[«Ao falar em poder, estou a referir-me ao poder oficial, ao poder político, a que em latim chamamos imperium, o poder de vida ou de morte, que o Estado concede a um determinado indivíduo.» Tirão, servo/secretário de Cícero, século I a. C.]
Depois da morte do senador, Tirão comprou uma herdade nas vizinhanças de Putéolos, para onde se retirou e onde viveu, segundo Jerónimo,até fazer uma centena de anos.
«Chamo-me Tirão. Durante trinta e seis anos fui secretário pessoal do estadista romano Cícero. Uma tarefa que começou por ser excitante, para depois se ir tornando espantosa, árdua e, por fim, extremamente perigosa. No decorrer desses anos, acredito que ele passou mais tempo comigo do que com qualquer outra pessoa, incluindo os próprios familiares. Assisti às suas reuniões privadas e fui correio das suas mensagens secretas. Registei por escrito os seus discursos, cartas e trabalhos literários, até a poesia; um tal dilúvio de palavras obrigou-me a inventar uma escrita abreviada, a chamada estenografia, um sistema que continua a ser usado para registar as deliberações do Senado e pelo qual me foi atribuída, há pouco tempo, uma modesta pensão. Esta, juntamente com alguns legados e a generosidade dos amigos, é suficiente para me manter durante a reforma. Não sou muito exigente. Os velhos vivem do ar e eu sou muito velho: terei perto duma centena de anos, segundo me dizem. (...)
O meu propósito é tratar do poder e do homem. (...) Um poder que foi pretendido por muitas centenas de homens, mas, em toda a história da República, Cícero foi o único que o procurou sem recursos que o pudessem ajudar, para além do seu próprio talento. (...) Não dispunha dum exército poderoso para lhe apoiar a candidatura, como acontecia com Pompeu ou com César. Não possuía, como Crasso, uma vasta fortuna que lhe aplanasse o caminho. Só dispunha da sua própria voz, que, graças a um extraordinário esforço de vontade, se tornara a mais famosa voz de todo o mundo.
Tinha vinte e quatro anos quando entrei ao seu serviço. Ele tinha vinte e sete.
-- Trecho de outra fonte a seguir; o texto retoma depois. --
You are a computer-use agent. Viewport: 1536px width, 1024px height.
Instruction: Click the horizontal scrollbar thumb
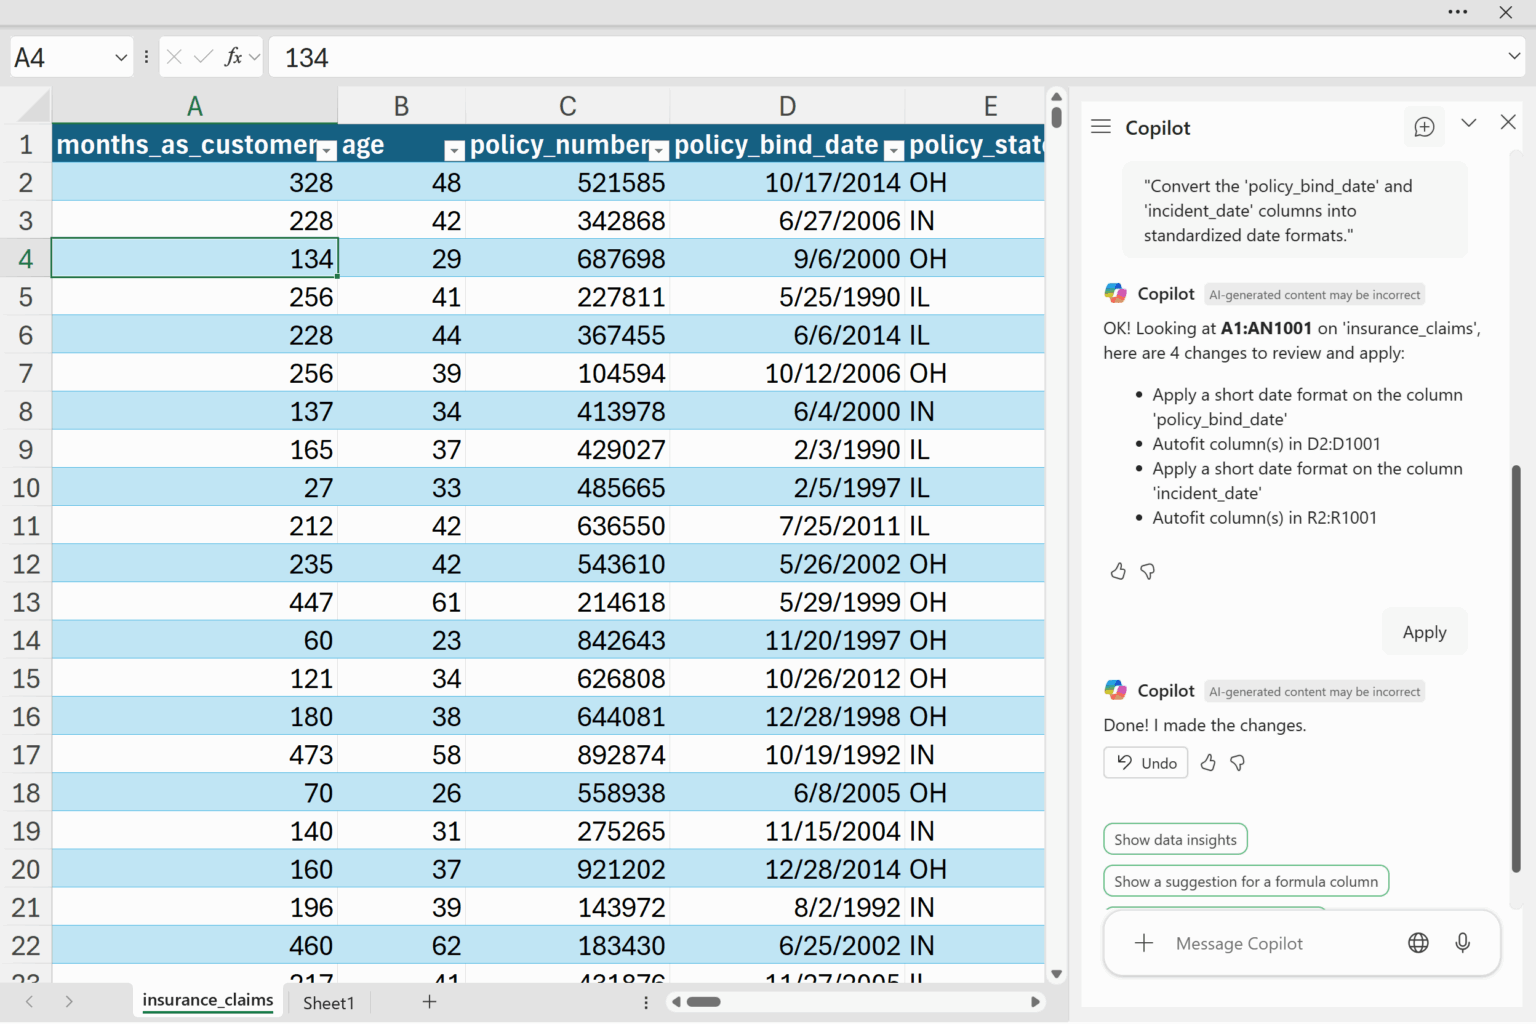tap(703, 1002)
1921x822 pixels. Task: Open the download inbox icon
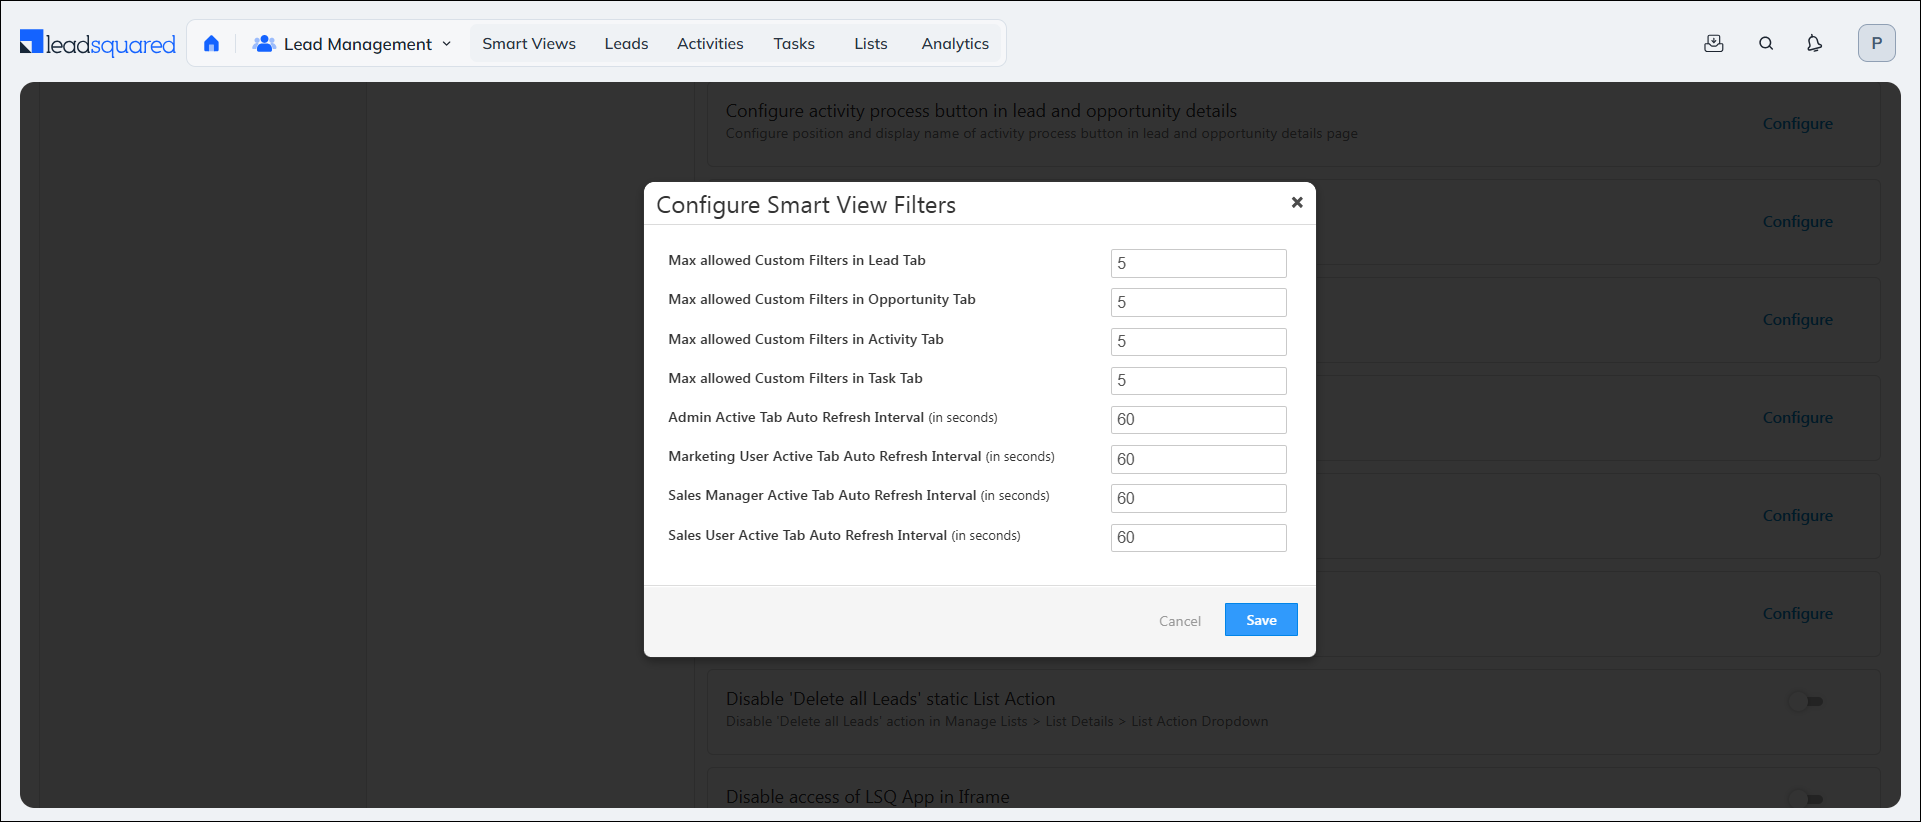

Eu era um servo doméstico, nascido na propriedade da família, situada nos montes que rodeiam Arpino, e nunca tinha visto Roma. Ele era um jovem advogado, que sofria esgotamentos nervosos e lutava para vencer consideráveis deficiências naturais. Poucos apostariam nas hipóteses de qualquer de nós. (...)»
Quando se juntam um assunto fascinante, um autor notável e uma tradução de artista (Saul Barata), é de esperar festa na literatura. Já uma vez se falou do romance histórico, e é disso que aqui se trata a sério. E uma vez que, entre as funções da literatura, se contam justamente edificar, ensinar, divertir, comover e dar prazer estético ao leitor... vamos a isso! Alea jacta est! - dizia o outro.